▶ **ASSIGNMENT**
In the material below, find each line that contains the word "Navigate" and copy it.

▶ **DATASET EXTRACT**

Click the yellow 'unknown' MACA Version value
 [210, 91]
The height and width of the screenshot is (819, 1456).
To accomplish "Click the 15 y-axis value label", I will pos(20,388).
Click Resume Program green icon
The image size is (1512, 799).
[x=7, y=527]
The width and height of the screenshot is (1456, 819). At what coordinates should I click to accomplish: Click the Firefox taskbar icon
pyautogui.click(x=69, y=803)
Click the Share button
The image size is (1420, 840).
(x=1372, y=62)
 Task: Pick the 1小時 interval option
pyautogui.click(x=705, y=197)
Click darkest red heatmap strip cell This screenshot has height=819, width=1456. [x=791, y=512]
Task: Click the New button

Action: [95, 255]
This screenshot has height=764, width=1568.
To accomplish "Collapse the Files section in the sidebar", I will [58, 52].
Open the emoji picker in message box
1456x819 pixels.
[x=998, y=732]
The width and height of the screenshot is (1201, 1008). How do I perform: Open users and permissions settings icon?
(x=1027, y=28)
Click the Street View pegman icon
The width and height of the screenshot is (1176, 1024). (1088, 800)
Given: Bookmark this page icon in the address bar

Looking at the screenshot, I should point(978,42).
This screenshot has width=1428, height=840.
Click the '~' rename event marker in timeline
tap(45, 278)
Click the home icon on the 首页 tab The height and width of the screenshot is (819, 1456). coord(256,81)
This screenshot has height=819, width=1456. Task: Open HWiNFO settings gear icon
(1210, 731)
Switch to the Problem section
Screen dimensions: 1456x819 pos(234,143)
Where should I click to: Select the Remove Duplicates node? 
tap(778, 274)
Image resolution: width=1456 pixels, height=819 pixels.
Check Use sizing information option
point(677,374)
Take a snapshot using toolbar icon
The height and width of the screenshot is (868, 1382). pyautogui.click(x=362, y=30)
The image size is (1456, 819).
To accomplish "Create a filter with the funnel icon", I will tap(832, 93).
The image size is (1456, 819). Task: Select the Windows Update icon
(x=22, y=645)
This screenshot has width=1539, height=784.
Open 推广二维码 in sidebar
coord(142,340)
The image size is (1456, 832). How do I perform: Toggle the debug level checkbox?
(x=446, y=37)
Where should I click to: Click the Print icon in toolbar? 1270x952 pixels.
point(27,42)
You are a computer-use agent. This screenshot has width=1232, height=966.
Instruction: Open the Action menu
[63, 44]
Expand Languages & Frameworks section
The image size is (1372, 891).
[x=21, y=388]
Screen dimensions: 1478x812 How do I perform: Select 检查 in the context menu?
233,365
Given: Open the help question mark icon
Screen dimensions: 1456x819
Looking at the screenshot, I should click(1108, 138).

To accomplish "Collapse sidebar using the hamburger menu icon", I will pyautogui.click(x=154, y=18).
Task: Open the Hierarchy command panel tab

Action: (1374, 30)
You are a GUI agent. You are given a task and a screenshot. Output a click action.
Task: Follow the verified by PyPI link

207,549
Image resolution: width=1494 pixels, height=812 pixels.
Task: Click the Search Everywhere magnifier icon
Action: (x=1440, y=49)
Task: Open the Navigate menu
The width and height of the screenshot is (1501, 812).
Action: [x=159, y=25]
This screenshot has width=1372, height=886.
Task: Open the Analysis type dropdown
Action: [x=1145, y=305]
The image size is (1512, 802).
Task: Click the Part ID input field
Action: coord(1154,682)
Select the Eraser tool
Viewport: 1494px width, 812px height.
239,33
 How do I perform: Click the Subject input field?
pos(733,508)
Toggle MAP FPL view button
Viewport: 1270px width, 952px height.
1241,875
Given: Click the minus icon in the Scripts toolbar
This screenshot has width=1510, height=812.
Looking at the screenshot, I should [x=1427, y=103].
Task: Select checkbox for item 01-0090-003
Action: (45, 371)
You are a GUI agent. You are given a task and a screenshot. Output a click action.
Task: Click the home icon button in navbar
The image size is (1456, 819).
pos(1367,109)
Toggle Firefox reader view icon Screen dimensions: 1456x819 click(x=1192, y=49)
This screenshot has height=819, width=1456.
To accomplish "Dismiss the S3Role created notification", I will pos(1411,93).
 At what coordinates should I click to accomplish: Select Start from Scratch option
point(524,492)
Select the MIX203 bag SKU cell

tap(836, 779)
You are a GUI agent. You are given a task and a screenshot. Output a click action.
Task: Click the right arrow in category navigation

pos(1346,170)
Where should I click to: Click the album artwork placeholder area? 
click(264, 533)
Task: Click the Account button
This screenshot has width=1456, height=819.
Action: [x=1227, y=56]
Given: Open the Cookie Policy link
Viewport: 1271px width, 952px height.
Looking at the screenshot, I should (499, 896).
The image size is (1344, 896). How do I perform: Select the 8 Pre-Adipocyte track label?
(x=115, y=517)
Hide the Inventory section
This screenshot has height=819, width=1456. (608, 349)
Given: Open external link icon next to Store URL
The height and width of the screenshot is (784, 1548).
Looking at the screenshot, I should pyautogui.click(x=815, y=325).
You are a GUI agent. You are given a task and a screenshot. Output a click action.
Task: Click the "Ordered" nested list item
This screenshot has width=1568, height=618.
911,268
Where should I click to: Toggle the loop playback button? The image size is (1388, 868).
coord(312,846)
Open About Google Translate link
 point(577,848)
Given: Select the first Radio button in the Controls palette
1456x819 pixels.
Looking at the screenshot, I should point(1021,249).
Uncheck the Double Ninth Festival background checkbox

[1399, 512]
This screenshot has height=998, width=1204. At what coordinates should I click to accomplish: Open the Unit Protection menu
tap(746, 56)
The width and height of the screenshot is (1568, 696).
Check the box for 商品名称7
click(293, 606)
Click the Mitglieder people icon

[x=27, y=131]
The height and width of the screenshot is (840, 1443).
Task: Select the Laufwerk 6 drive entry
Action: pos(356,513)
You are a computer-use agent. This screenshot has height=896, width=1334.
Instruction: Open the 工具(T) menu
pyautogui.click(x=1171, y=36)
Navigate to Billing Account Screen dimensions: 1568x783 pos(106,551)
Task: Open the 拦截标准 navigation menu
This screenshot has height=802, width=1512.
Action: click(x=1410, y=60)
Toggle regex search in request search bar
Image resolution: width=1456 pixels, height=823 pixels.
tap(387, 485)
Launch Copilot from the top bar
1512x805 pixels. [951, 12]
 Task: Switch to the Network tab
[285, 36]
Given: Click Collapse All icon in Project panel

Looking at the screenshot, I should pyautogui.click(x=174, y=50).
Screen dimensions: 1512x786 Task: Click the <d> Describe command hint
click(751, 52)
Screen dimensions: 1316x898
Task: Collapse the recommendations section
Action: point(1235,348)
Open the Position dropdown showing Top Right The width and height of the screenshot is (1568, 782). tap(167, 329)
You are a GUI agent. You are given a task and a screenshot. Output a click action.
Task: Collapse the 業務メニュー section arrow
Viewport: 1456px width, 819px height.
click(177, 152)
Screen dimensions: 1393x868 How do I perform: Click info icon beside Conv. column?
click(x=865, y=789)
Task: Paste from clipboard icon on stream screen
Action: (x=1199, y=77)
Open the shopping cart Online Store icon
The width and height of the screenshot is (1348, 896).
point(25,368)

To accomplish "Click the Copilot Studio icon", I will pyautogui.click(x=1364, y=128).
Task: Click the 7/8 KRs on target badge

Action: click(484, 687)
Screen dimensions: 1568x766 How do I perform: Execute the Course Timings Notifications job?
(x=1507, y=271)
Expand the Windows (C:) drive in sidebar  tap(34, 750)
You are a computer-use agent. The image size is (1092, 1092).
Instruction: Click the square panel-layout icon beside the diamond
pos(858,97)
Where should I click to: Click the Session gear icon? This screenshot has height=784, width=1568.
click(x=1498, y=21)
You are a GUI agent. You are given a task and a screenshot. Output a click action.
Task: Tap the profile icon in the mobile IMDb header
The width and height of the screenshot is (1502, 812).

▶ **RESPONSE BELOW**
Task: Open the Navigate menu
Navigate to Billing Account Screen dimensions: 1568x783 pos(106,551)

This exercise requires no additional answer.